Keith County commissioners and multiple county offices told representatives from IT contractor 5 Nines at a public session that recurring outages, equipment delivered but not installed, and a fractured ticketing process have left staff unable to work for hours or days.
County officials said the outages have affected court operations, election and records work, and routine office productivity, and that some equipment paid for by the county remained in storage for months without being installed. "I don't even use you guys anymore," the County Attorney told 5 Nines, describing repeated multiweek delays and the need to hire outside vendors for urgent repairs.
The dispute began after commissioners moved a portion of the meeting into the courtroom for public complaints about 5 Nines. County staff recounted examples including printers that would not print for weeks, computers delivered without power cords or left unprovisioned, and user accounts split across two sign‑in addresses so employees could not access email or licensed software on multiple desktops.
Jacob, a 5 Nines representative, told the board that the company installs and stages equipment differently depending on whether a client requires payment on delivery. "It's comprised of, obviously, your primary engineer. It was Mark. It's now Dustin. And then underneath him, we have our field engineers," Jacob said, explaining field staffing. He acknowledged communication gaps and said the company was changing its call routing and support teams to address the county's complaints.
Over the meeting, commissioners and staff pressed 5 Nines on several recurring problems: tickets closed after being escalated with no visible follow‑up for the caller; on‑site visits that ended before additional outstanding issues were documented; and software licensing and driver problems that left scanners and specialty court printers inoperable. Staff said these problems were not isolated and that they had accumulated over roughly three years, with the pace worsening after the departure of prior local tech staff.
In response, 5 Nines agreed to take immediate operational steps: designate a small team of primary contacts for Keith County support (named by 5 Nines as Matthew, Kyla and Jack), change automatic call routing so calls from county lines go to that group, and establish a clearer escalation path to the company's primary engineering team. Jacob also said the Kearney service group (the company's regional field team) would be the source of on‑site engineers who respond to escalations.
County leaders asked for at least one regularly scheduled on‑site day each week or more frequent visits until the backlog is cleared. Commissioners said they will follow up privately with 5 Nines to convert those operational commitments into a concrete schedule and to confirm who will be the single points of contact for county offices during business hours.
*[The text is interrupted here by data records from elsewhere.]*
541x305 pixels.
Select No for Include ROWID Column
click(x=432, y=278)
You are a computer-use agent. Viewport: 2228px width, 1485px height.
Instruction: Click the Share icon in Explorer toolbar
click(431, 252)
The group also discussed a contract/payment friction point: county policy and state procurement law require paying for certain goods only after they are installed and operational. 5 Nines said it sometimes stages equipment after payment is received, which has complicated pre‑staging. County officials told 5 Nines they would not alter the county's payment rules; both sides said they would continue talks to avoid equipment sitting undelivered in county storage.
County commissioners said they will monitor whether the newly named contacts and the adjusted routing resolve the frequent service failures. Staff urged the company to document ticket life cycles more clearly so closed tickets and escalations remain trackable by county staff.
If the operational changes do not improve service in a short time, commissioners said they will consider alternatives, including replacing the vendor or purchasing more local, on‑site support.